Commitment Analysis: Jake Oliver

Commitment Analysis: Jake Oliver

What does the Jake Oliver commitment mean for Texas? Read more inside.

In Oliver, the Longhorns hauled in the state's best wide receiver in terms of size, athleticism, blocking and production. Texas wide receivers coach Darrell Wyatt is working to build a unit full of hungry players who will block on the edge, run every route like it's their last and show a deep competitive strain, and Oliver first that description to a T.

First off, you watch his film and you can't help but be impressed with the kind of blocker he is. He doesn't just stalk-block well, he shows the ability to shadow the cornerback, sell the go route, then line him up and strike him. Oliver displays a nasty streak there, and it isn't unusual to see him put a cornerback to the ground.

Why did I list blocking first? Because under Wyatt, any receiver that wants to play early (or even play at all), is going to have to block. That's just as important as the other traits a receiver can show. But Oliver isn't a tackle playing on the edge, or a wide-out blocker in a wishbone offense. He's also the state's most productive player in the passing game, catching passes for 1,637 yards and 24 touchdowns this past year, on his way to earning All-State honors.

He's able to do that because he has great size, leaping ability and deceptive speed. He's much quicker than he looks, and actually has a great ability to make people miss for his height and length.
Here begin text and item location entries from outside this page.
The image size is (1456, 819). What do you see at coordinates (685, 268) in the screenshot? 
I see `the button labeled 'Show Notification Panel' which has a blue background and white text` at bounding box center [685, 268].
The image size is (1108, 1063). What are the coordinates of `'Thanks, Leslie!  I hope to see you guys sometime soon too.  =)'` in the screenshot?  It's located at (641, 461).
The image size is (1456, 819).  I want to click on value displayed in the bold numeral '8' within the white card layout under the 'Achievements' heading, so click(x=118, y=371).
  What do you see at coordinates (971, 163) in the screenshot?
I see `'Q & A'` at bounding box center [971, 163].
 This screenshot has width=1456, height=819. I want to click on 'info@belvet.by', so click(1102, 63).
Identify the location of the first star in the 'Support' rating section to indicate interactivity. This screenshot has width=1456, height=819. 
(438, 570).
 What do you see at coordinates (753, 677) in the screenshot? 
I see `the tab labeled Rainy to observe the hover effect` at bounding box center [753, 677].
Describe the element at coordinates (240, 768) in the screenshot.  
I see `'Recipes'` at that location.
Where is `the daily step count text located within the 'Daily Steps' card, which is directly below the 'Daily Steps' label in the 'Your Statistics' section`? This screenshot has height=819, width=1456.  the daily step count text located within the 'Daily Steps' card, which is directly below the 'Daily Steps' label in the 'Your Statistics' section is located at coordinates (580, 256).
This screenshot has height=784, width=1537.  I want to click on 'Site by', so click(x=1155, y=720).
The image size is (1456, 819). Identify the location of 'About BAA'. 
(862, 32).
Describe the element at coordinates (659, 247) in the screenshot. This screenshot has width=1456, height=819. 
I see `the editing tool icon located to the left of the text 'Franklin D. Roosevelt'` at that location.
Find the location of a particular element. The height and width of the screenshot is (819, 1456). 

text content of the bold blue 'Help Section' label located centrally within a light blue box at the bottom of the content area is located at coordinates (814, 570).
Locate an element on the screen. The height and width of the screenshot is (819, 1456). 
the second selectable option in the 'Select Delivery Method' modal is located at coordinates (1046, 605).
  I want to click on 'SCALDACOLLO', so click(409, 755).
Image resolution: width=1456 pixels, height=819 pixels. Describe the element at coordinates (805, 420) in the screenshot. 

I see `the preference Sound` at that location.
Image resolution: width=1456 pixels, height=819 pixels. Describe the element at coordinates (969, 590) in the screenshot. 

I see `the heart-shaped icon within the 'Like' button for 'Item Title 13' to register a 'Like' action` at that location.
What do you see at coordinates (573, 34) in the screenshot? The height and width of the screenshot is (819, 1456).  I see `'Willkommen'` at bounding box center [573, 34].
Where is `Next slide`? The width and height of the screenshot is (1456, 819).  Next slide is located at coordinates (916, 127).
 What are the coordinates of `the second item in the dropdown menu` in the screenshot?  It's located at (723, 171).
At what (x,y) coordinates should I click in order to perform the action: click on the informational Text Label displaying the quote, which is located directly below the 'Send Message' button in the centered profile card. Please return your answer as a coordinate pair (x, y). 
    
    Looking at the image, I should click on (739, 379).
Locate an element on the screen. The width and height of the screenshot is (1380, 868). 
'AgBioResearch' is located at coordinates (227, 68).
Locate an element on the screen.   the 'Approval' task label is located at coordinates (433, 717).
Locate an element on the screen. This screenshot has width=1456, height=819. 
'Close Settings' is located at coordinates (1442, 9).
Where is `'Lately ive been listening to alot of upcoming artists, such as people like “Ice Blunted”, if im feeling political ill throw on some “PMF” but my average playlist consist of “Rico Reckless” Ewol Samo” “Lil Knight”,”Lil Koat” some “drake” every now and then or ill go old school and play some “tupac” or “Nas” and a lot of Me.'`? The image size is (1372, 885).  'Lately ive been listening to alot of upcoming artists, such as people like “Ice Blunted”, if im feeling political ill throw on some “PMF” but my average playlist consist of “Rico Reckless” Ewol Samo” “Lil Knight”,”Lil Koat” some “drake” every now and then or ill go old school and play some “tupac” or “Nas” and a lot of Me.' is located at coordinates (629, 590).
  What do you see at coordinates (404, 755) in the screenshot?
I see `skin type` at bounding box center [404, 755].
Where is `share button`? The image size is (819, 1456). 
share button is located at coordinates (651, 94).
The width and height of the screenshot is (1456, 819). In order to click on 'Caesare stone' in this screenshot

Then, add to that, that he's a technical route runner, somebody who understands setting up defensive backs' bodies, who is already adept at finding holes in zone defenses while running full speed and who seemingly has every route under the sun in his repertoire, and you have the state's best overall wide receiver, and Texas's top target at the position.

His commitment is part of the reason it wasn't a huge deal that the Longhorns didn't get any immediate commitments at Junior Day I. Several key players likely wanted to take their offers home, think about them with their families, and will elect to join the Longhorn class. Don't be surprised if Texas hauls in most of the visitors who made it to JD1.

The Longhorns have offers out to two other receivers at present: Ricky Seals-Jones of Sealy and Ra'Shaad Samples of Dallas Skyline, and if Texas could bring in all three, the Longhorns will have yet another outstanding class to pair with last year's group of Cayleb Jones, Marcus Johnson and Kendall Sanders.